A nova equipe dá esperanças que essas reivindicações, que ecoaram nas urnas, serão analisadas e equacionadas? Alguns ministros indicados sim, a meu ver. Outros não. A própria realidade exige deles um bom e honesto desempenho.
A presença de Paulo Guedes na economia e do general Mourão no controle dos ministérios e das políticas públicas, por suas declarações, sinaliza uma firmeza e vontade política de executar o dever de casa da máquina pública no cumprimento patriótico das atribuições, que lhes cabe para melhorar a eficiência de funcionamento dos órgãos, como também a qualidade de uma economia política capaz de fazer nosso barco navegar nas ondas da crise, que ainda nos envolve, diminuir o desemprego e o abismo que temos entre ricos e pobres, a desigualdade social e econômica.

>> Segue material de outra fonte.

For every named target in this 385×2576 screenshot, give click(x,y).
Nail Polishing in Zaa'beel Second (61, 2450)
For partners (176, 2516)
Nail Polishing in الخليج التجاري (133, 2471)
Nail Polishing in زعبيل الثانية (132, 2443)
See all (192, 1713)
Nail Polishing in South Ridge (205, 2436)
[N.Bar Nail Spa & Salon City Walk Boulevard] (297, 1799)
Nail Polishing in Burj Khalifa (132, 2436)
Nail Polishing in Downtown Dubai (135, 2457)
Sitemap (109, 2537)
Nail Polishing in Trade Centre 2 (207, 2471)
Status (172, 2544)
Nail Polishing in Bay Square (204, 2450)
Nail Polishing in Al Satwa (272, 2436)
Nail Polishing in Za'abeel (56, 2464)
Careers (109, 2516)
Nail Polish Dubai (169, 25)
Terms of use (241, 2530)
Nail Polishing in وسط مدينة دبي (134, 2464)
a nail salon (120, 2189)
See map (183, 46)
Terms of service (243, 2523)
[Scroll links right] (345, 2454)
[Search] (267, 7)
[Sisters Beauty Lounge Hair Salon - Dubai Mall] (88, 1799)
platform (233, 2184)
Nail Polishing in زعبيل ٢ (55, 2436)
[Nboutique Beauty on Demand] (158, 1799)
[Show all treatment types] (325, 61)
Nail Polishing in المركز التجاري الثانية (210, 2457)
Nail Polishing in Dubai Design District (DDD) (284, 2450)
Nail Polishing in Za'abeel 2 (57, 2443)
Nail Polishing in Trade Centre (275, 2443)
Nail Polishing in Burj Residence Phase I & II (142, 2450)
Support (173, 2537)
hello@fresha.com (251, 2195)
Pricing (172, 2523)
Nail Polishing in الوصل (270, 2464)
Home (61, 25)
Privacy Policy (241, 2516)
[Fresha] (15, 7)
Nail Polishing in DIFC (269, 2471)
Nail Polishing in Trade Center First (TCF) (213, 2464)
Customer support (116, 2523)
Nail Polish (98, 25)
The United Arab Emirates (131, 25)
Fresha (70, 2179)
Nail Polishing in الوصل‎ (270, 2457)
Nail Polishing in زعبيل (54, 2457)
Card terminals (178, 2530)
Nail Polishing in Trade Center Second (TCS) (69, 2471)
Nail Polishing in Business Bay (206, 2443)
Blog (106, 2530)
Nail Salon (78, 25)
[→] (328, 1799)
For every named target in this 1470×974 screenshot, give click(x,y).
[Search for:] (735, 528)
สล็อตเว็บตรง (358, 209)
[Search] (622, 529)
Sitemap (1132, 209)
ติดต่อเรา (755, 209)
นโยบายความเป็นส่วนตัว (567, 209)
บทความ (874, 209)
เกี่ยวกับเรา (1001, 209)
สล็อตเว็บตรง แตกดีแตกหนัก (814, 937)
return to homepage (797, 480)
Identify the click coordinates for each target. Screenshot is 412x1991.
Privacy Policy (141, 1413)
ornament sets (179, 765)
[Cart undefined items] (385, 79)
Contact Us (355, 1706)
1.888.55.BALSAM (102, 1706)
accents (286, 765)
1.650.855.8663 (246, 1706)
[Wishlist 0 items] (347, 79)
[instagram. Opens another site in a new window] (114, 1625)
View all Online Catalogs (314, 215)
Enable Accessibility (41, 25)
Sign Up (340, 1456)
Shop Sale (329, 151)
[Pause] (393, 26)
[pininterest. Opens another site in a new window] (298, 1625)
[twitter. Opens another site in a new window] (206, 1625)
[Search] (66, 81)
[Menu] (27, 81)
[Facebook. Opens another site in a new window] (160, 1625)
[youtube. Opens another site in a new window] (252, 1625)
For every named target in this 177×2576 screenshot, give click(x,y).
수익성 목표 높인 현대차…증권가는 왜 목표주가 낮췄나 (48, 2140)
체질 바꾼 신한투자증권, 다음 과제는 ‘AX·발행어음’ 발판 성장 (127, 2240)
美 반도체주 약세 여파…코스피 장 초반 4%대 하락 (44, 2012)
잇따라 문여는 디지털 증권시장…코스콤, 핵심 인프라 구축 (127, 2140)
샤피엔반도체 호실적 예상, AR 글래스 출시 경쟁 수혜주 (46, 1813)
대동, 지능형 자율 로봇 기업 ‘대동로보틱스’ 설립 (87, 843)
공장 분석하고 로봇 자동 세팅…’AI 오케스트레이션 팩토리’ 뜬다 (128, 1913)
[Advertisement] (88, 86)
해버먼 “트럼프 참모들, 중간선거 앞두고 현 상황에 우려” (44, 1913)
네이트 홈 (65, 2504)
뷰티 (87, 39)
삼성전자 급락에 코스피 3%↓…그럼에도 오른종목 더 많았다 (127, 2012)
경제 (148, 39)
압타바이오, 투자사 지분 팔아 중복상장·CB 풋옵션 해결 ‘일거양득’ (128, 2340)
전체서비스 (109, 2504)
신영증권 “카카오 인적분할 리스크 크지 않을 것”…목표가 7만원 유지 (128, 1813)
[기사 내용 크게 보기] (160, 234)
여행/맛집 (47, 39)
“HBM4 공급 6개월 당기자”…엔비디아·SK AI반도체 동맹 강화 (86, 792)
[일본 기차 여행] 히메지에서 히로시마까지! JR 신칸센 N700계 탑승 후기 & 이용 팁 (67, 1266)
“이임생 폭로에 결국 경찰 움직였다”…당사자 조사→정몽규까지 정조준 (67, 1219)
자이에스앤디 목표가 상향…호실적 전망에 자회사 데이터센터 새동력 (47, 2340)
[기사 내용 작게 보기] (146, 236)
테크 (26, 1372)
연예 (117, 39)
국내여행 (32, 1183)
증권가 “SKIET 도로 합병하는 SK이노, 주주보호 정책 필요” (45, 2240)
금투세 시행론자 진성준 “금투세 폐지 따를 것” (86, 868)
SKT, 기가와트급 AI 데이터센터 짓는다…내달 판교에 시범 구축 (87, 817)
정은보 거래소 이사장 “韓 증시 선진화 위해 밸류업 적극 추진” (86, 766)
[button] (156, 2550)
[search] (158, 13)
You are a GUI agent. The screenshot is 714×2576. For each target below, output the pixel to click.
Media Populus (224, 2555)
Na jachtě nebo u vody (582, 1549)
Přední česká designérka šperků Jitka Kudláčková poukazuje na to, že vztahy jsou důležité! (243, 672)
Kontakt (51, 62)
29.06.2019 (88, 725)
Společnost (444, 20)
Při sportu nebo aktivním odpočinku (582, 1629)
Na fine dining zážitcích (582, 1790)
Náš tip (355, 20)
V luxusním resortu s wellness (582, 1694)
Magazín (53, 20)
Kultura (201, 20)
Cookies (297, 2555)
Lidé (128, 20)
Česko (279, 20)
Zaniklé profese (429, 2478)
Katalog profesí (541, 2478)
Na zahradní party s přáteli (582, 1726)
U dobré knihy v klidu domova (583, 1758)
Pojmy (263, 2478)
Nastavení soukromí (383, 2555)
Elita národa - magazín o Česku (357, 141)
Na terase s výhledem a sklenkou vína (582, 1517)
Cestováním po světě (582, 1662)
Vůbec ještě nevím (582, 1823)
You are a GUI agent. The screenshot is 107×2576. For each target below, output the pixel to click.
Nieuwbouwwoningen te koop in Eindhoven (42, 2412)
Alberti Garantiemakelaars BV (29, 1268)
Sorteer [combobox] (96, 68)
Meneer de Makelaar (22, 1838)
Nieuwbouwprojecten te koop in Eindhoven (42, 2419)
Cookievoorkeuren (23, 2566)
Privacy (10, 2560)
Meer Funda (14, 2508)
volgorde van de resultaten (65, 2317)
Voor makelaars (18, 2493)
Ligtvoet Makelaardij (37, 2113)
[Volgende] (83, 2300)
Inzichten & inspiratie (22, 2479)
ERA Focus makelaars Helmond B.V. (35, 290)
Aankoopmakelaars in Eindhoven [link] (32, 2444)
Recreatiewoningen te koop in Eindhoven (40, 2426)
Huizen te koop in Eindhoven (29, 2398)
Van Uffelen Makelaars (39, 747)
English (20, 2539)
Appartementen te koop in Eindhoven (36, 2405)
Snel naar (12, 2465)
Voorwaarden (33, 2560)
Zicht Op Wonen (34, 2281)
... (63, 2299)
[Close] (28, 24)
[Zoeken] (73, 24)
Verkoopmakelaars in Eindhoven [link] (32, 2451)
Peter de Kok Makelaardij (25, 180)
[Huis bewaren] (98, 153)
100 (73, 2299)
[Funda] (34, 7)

Outro gol de placa foi levar Sérgio Moro para o Ministério da Justiça, com tantos poderes. Moro já provou saber cumprir uma ‘’missão”, apesar das críticas que lhe são dirigidas. Umas razoáveis, outras não.
O juiz, sendo ministro, impede o encerramento da luta contra a corrupção, através da Lava Jato, como tanta gente queria. E intensifica a força tarefa na medida em que tira essa luta dos limites exclusivos do Judiciário e da Polícia e a leva para o coração dos Poderes maiores da República. Bolsonaro escolhe um instrumento eficaz para cumprir o que se propôs contra a corrupção e a violência, como pede o povo brasileiro. Resta saber se a mesma eficácia será tentada contra o caduco sistema político ou se Bolsonaro será coagido a flexibilizar neste seu objetivo, pelas forças do centrão. Quanto a Moro, cabe-lhe também aperfeiçoar o combate à corrupção, sem privilegiar políticos e partidos e respeitar, com equilíbrio, os direitos de todos estabelecidos em lei.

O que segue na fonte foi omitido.